Ungarische EU-Abgeordnete kritisiert Ukraine wegen angeblicher Festnahmen in Berehowe

November 6, 2025 16:00
Ungarische EU-Abgeordnete kritisiert Ukraine wegen angeblicher Festnahmen in Berehowe
Ungarische EU-Abgeordnete kritisiert Ukraine wegen angeblicher Festnahmen in Berehowe

Am 5. November 2025 hat die ungarische Europaabgeordnete Viktória Ferenc von der Regierungspartei Fidesz erklärt, Mitarbeiter des Territorialzentrums für Rekrutierung in Berehowe hätten am Vortag mehrere Studierende und einen Dozenten der ungarischen Universität Ferenc Rákóczi II. „illegal festgehalten“. Sie forderte ihre „sofortige Freilassung“.

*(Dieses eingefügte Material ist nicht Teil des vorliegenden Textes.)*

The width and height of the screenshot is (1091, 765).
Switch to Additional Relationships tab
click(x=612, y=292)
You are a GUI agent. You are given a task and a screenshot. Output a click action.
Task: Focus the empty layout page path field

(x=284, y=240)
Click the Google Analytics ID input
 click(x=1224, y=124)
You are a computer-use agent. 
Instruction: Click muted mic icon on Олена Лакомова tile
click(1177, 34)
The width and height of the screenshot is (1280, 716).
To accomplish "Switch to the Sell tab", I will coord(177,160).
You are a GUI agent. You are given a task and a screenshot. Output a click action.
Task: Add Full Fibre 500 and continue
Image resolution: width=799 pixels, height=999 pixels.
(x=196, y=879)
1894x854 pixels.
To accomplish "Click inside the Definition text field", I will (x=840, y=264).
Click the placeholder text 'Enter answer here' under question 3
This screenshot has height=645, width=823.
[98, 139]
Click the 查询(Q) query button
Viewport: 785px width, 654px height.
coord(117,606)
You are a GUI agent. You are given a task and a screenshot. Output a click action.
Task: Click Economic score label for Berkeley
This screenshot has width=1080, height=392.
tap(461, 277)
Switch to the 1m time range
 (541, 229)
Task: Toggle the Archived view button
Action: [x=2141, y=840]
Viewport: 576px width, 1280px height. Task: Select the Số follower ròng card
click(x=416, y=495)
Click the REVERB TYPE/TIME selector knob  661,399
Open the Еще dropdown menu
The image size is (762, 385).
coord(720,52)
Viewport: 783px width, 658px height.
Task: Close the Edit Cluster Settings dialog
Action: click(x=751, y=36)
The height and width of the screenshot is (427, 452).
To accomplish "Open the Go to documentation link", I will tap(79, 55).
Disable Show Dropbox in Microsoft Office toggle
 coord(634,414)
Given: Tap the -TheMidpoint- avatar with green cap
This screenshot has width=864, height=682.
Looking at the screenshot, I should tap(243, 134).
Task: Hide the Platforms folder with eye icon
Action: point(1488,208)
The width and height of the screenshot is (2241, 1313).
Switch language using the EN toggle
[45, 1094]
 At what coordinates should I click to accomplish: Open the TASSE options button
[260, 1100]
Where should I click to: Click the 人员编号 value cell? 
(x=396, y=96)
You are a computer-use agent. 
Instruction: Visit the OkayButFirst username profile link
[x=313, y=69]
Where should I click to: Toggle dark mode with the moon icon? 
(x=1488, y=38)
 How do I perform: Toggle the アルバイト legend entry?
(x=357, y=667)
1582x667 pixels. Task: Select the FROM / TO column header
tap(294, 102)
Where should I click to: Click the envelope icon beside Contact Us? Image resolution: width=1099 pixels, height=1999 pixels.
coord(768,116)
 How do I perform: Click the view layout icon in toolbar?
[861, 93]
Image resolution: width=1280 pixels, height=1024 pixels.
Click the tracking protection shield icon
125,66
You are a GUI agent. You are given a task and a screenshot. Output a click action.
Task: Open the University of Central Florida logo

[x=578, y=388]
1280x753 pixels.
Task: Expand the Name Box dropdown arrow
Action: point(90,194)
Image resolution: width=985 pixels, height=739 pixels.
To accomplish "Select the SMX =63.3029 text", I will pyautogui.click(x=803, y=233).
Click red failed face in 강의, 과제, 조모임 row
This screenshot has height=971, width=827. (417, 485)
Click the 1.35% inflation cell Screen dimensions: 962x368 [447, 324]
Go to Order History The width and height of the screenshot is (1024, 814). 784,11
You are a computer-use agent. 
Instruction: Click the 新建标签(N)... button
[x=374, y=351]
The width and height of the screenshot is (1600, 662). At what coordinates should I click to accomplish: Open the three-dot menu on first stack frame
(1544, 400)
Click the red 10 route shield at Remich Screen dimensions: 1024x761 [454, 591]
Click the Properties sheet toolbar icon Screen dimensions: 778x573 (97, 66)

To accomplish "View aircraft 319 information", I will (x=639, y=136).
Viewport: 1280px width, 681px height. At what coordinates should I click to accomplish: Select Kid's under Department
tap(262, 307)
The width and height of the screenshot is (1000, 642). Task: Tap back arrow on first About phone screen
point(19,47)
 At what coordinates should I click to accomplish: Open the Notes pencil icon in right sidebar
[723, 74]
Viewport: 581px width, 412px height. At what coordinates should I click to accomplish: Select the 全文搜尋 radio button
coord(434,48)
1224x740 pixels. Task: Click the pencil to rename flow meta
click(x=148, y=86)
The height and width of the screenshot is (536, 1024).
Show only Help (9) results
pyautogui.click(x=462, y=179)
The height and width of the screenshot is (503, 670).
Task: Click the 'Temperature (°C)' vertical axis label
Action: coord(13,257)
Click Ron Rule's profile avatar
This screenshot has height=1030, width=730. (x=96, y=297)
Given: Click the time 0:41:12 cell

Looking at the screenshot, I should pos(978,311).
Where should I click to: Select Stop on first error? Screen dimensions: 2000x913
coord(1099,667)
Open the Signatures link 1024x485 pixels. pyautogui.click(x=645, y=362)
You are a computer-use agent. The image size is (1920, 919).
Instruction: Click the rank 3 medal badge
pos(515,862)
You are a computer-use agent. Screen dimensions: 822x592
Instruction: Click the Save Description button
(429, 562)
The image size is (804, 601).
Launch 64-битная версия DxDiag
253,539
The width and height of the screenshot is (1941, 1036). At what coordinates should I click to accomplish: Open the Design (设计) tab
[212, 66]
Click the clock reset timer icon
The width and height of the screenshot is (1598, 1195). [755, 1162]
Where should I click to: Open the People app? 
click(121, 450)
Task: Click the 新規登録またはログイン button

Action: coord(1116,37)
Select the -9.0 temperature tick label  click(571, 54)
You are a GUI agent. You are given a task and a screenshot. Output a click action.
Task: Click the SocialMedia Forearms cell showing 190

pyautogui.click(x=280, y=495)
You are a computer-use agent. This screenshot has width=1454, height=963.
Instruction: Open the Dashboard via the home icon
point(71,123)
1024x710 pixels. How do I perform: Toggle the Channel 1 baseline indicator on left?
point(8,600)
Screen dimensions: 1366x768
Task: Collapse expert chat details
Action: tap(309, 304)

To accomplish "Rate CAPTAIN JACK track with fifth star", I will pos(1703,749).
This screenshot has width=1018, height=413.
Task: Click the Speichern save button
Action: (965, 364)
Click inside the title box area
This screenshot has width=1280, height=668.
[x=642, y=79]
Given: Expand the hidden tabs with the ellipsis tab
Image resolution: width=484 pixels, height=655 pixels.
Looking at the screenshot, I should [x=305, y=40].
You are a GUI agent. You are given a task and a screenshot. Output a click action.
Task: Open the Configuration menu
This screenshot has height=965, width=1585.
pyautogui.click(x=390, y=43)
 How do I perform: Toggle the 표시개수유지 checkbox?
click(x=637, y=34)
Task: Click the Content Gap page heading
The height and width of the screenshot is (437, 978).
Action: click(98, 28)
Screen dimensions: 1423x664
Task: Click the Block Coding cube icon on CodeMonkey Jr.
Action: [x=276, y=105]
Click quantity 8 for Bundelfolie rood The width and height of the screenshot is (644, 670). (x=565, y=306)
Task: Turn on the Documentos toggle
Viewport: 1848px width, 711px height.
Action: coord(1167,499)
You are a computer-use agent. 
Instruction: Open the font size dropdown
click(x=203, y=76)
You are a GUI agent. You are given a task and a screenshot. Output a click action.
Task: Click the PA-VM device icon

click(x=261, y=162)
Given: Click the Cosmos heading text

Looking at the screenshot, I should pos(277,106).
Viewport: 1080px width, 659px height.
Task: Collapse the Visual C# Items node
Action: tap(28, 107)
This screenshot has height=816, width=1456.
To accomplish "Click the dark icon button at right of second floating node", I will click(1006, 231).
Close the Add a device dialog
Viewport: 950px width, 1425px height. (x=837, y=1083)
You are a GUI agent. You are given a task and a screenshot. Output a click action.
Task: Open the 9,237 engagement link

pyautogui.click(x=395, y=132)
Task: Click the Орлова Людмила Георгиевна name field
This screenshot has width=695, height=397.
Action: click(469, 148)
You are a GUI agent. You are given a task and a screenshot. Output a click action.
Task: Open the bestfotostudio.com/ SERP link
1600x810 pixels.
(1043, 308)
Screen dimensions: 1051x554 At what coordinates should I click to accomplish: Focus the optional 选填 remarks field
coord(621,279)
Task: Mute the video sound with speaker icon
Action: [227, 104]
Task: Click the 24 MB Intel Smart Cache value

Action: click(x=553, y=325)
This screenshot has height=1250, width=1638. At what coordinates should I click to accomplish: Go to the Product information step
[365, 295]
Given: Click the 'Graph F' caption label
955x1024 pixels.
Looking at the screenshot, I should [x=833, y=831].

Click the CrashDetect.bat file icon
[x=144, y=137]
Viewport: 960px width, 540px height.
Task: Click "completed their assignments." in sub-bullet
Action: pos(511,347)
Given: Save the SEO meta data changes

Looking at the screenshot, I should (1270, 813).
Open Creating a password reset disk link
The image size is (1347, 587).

Ukrainische Behörden weisen Vorwürfe zurück

Nach Angaben ukrainischer Stellen wurden die Studierenden und der Dozent lediglich zur Überprüfung und Aktualisierung ihrer Wehrpflichtdaten ins Zentrum gebracht – eine Routinevorgabe des ukrainischen Gesetzes. Zwei der Betroffenen seien nach Vorlage ihrer Dokumente umgehend entlassen worden, während die anderen die üblichen administrativen Verfahren durchlaufen. Das Vorgehen habe nichts mit einer „Festnahme“ zu tun, sondern sei eine formelle Registrierungsmaßnahme für Bürger im wehrpflichtigen Alter.

Ungarische Organisation reagiert empört

Das Verband der ungarischen Kultur in Transkarpatien (KMKSZ) erklärte, die Studenten seien „unrechtmäßig in ihrer Freiheit eingeschränkt“ worden, und forderte eine Untersuchung durch das Verteidigungsministerium, den Ombudsmann und die Gebietsverwaltung von Transkarpatien. Beobachter in Kyjiw betonen jedoch, dass alle Verpflichtungen zur Datenerneuerung gleichermaßen für alle ukrainischen Bürger gelten und nichts mit ihrer ethnischen Zugehörigkeit zu tun haben.

Keine ethnische Dimension

Die Behörden in Berehowe weisen darauf hin, dass der Vorfall nicht ethnisch motiviert sei. Das Rekrutierungsverfahren betrifft alle Bürger gleichermaßen, unabhängig von ihrer Herkunft. Das Rákóczi-II-Universität arbeite innerhalb des ukrainischen Rechtsrahmens und kooperiere regelmäßig mit staatlichen Stellen. Ethnisierte Darstellungen, so Experten, könnten das gegenseitige Vertrauen zwischen Gemeinschaften untergraben.

Bedeutung präziser Sprache

Ukrainische Vertreter unterstreichen, dass die Formulierung „Zur Datenüberprüfung gebracht“ etwas völlig anderes bedeutet als „festgenommen“. Medien und Politiker sollten, so der Tenor in Kyjiw, auf sachliche Terminologie und auf überprüfbare Informationen achten. Ohne dokumentarische Beweise seien Anschuldigungen gegen Behörden nicht haltbar. Die Ukraine garantiere die Rechte aller nationalen Minderheiten, darunter auch das Recht auf Bildung in der Muttersprache, doch gleiche Pflichten gegenüber dem Staat gelten für alle Bürger.